The amount of incoming solar radiation at a particular location naturally varies on hourly, daily, monthly, seasonal, annual, and interannual timescales, thus it is not available on demand. In particular, inter-annual variations of solar irradiation may be strong and could seriously harm the return of investment for solar energy projects, and may depend on quasi-oscillatory behaviors in climate following natural patterns (like ENSO, El Niño–Southern Oscillation), stochastic clouds variability, and strong volcanic eruptions, among other factors.
Notwithstanding, a long-time series of solar irradiance and meteorological data have been traditionally condensed into one-year series with the aim of reducing data volume and speeding up energy system simulation.

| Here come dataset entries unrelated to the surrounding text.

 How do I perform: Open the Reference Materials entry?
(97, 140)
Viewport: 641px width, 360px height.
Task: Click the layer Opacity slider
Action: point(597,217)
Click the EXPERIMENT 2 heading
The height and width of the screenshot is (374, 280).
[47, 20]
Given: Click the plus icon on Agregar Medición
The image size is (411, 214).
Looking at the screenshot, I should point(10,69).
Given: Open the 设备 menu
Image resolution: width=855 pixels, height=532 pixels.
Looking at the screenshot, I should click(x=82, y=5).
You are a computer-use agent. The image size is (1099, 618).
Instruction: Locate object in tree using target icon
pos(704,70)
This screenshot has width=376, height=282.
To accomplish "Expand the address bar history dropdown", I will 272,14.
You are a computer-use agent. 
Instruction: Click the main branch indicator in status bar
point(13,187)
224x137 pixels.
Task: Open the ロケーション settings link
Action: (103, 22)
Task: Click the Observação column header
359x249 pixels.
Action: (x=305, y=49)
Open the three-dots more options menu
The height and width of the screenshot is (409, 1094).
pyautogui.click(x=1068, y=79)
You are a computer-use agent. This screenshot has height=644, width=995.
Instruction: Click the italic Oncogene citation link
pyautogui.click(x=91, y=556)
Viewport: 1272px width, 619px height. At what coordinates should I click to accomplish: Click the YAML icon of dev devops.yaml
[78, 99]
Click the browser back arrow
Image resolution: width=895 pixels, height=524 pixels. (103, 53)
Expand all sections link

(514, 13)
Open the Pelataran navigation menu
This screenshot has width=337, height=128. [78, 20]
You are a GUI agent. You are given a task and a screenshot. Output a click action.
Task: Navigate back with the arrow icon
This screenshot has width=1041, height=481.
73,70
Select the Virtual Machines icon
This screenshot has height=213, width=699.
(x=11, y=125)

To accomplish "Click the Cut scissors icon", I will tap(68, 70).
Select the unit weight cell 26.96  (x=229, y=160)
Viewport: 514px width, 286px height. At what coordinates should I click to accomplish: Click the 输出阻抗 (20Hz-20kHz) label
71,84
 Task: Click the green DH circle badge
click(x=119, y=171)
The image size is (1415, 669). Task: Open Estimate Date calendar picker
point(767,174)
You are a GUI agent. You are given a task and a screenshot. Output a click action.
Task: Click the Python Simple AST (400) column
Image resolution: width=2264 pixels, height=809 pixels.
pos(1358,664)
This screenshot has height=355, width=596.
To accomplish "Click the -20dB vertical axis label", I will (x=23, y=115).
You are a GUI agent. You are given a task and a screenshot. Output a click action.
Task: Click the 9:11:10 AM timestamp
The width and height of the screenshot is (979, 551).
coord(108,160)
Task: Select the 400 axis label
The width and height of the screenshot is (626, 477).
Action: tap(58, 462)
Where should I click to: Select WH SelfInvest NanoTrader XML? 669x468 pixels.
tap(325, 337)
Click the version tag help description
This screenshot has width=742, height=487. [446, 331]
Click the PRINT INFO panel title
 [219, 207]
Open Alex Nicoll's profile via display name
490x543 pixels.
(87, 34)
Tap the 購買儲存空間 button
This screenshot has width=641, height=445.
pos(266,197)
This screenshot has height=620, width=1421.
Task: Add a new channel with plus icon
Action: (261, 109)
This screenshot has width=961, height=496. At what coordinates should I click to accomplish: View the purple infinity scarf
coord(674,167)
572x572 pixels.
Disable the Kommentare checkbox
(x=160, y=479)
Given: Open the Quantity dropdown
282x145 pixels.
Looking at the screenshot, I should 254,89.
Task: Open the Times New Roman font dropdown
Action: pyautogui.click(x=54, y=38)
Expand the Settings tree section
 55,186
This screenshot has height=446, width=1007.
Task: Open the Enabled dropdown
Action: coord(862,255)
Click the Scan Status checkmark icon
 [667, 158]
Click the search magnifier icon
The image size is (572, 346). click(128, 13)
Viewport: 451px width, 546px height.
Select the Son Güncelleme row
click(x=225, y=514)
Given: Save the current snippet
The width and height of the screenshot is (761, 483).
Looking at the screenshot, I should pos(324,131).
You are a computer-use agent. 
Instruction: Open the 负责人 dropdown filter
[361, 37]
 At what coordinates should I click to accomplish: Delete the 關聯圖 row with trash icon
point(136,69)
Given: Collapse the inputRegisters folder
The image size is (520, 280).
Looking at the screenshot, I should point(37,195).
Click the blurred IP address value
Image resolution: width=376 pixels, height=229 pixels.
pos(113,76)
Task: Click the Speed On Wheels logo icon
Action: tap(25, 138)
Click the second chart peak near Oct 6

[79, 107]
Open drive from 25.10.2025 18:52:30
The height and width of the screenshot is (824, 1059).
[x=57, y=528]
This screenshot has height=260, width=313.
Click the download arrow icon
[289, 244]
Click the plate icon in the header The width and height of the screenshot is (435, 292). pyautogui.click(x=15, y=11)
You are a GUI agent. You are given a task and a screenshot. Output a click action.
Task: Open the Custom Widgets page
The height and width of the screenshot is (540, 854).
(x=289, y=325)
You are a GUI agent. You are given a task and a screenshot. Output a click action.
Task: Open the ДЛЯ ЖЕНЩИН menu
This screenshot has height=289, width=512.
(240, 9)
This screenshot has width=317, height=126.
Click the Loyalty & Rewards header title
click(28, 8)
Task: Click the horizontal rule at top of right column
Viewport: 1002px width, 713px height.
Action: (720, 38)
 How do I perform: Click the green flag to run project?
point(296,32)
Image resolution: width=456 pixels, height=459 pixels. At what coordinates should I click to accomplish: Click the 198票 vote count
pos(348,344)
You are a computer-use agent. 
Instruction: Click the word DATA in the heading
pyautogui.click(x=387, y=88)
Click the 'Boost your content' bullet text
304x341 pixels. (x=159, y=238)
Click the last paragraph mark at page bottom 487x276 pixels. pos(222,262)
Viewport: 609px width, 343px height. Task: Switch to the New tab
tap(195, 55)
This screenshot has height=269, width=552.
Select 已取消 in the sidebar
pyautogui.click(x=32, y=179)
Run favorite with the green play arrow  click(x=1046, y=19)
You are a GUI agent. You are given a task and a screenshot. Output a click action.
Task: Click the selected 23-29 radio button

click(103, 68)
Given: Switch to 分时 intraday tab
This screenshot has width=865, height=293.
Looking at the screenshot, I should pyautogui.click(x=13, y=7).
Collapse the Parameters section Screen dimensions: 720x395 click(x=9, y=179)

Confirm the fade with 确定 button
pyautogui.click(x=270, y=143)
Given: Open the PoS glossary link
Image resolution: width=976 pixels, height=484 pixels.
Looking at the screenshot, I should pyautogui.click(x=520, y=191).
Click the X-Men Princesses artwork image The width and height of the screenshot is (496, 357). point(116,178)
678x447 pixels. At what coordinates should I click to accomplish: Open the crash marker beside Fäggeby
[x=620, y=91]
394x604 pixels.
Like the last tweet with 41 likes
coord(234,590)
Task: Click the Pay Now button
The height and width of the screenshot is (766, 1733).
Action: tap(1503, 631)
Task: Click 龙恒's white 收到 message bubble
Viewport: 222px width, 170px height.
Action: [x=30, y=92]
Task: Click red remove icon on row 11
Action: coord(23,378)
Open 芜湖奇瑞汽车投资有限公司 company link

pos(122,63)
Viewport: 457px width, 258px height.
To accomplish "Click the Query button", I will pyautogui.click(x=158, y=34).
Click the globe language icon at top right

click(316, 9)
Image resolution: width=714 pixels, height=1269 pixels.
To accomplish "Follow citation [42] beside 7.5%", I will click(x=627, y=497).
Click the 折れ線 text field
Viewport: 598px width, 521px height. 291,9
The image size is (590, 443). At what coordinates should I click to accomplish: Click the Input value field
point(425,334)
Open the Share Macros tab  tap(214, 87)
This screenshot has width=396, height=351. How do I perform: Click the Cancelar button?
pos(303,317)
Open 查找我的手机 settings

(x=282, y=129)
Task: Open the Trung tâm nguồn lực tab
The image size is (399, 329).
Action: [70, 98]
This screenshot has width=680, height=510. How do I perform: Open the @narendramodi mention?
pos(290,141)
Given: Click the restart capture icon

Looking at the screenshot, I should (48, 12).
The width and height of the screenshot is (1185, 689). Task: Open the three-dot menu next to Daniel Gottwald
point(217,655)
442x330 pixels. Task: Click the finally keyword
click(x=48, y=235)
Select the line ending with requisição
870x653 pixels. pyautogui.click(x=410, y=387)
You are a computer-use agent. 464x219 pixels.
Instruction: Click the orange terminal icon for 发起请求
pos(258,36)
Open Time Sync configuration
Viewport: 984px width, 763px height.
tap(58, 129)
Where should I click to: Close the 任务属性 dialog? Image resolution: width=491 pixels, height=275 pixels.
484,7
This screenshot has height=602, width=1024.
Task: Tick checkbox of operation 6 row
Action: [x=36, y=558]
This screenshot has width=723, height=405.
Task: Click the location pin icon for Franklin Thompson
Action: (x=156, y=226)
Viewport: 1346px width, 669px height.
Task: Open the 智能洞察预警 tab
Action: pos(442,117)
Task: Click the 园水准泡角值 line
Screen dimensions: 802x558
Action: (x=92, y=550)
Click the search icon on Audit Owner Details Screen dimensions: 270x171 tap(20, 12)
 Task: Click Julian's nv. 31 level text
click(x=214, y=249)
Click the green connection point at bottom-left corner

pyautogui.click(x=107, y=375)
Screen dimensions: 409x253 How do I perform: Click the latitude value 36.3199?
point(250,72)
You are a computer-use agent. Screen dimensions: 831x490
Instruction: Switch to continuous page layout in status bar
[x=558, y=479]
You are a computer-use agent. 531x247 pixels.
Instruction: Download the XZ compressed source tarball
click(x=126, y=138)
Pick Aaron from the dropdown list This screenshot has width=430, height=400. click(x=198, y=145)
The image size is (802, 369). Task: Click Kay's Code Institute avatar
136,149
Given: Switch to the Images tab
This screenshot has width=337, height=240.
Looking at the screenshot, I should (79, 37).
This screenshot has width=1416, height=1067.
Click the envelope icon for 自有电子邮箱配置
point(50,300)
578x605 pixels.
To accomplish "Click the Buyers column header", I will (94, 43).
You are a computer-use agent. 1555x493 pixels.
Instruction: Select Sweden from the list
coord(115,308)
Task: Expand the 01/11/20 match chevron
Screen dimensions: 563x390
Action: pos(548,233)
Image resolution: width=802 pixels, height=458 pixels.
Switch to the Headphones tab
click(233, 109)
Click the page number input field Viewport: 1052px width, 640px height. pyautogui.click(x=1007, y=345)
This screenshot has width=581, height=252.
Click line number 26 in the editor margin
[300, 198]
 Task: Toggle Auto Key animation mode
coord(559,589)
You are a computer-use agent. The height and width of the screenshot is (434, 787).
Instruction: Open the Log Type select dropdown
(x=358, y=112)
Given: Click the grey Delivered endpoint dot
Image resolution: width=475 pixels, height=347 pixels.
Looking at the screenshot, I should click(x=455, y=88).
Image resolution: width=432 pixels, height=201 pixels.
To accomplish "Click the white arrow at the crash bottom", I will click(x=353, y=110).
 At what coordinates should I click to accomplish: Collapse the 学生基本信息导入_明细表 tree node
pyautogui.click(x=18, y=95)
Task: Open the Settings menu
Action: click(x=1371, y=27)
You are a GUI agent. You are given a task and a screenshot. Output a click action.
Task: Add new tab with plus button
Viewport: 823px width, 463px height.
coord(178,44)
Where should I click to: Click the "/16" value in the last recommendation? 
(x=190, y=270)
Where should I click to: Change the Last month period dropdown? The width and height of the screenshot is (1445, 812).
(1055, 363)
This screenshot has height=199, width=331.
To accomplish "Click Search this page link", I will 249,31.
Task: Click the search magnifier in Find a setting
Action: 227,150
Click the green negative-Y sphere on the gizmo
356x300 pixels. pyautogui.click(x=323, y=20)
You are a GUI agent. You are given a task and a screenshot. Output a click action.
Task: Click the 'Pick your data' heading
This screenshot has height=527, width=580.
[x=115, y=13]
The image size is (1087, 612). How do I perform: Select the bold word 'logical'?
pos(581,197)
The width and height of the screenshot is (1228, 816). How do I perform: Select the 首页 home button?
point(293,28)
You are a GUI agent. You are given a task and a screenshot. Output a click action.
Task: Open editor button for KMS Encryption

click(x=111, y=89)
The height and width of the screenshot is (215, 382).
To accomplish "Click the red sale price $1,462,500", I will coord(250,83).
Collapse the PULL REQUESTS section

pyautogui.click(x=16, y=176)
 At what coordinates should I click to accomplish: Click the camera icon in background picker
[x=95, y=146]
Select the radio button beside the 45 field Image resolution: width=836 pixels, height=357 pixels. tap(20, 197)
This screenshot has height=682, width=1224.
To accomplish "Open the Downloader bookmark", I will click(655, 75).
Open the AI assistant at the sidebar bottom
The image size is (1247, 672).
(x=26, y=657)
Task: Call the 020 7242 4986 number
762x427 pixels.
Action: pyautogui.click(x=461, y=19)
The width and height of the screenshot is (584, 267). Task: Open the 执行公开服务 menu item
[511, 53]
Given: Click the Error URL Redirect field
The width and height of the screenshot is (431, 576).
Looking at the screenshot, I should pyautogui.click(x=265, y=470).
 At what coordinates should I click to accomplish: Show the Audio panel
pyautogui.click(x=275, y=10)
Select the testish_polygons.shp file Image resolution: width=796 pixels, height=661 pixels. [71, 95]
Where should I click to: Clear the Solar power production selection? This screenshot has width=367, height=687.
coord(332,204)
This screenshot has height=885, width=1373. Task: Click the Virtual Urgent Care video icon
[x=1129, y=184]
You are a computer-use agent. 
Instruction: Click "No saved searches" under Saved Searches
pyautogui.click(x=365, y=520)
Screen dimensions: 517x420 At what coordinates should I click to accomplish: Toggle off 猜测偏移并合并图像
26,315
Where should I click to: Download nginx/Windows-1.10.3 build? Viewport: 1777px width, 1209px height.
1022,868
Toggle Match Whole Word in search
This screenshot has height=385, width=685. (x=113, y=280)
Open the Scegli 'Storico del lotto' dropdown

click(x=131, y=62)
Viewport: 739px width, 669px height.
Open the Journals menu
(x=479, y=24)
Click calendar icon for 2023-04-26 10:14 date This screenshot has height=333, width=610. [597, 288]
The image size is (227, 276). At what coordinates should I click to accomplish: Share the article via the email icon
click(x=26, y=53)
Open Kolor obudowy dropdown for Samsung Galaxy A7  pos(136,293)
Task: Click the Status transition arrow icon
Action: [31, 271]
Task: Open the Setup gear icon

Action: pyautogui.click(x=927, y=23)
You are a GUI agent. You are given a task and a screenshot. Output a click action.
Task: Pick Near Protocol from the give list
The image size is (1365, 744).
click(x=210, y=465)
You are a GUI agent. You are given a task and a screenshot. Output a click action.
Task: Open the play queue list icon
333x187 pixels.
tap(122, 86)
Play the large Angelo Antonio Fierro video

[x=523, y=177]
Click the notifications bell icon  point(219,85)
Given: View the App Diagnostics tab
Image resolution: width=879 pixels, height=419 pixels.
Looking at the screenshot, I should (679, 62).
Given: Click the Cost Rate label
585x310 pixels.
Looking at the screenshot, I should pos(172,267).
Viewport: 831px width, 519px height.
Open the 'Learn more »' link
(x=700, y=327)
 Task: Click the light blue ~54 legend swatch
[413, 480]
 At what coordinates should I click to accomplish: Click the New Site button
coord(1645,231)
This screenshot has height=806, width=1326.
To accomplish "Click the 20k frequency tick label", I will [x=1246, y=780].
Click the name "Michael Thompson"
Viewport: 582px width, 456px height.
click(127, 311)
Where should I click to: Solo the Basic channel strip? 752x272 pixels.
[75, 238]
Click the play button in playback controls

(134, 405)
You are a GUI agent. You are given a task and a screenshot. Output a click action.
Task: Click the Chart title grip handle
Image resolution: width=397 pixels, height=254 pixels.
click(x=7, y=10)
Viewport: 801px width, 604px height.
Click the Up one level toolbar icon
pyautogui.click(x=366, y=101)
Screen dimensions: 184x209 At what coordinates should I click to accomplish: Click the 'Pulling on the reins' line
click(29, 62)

Most simulation tools use a one-year series at hourly or sub-hourly scale, constructed to reproduce typical months of the most important meteorological variables for solar technologies. This condensation of data entails a reduction in the information contained in the original time series: information related to variability or extreme conditions is lost. Consequently, simulation results are specific (point) values rather than distributions of values that honor the inherent uncertainty in many of the system features and processes. As a result, the confidence and uncertainty associated with the results are unknown.
In this context, the statistical quantification of the solar resource is becoming increasingly important to evaluate a project’s ability to meet the risk and return requirements of various investors. Institutions providing finance for solar projects require the supply of third-party solar resource assessments to address both the long-term estimate of the average electric energy output from the solar project and several statistical probabilities of exceedance scenarios of the expected electric energy output.
In the search for an industry-standard methodology for performing risk assessment for securing competitive financing in solar energy projects, a Panel of Experts was established in 2014 under the auspices of the Spanish Association for Standardization and Certification (AENOR). This Panel of Experts has recommended a procedure for generating a meteorological year representative of a given probability of exceedance of annual solar irradiation, the EVA methodology (which stems from the Spanish words estacionalidad, seasonality, and variabilidad, variability, referring to the natural processes that inspire it).
It is worth mentioning that the effects of extreme natural events, as well as some human activities (such as possible man-induced climate change), are not considered in this study. The analysis of these effects on solar resources should be monitored and assessed in order to accurately design and optimize future solar energy projects.
These findings are described in the article entitled Probabilistic assessment of concentrated solar power plants yield: The EVA methodology, recently published in the journal Renewable and Sustainable Energy Reviews. This work was conducted by the AENOR technical committee CTN 206/SC 117, and involved the collaboration of Frank Vignola from University of Oregon Solar Radiation Monitoring Laboratory.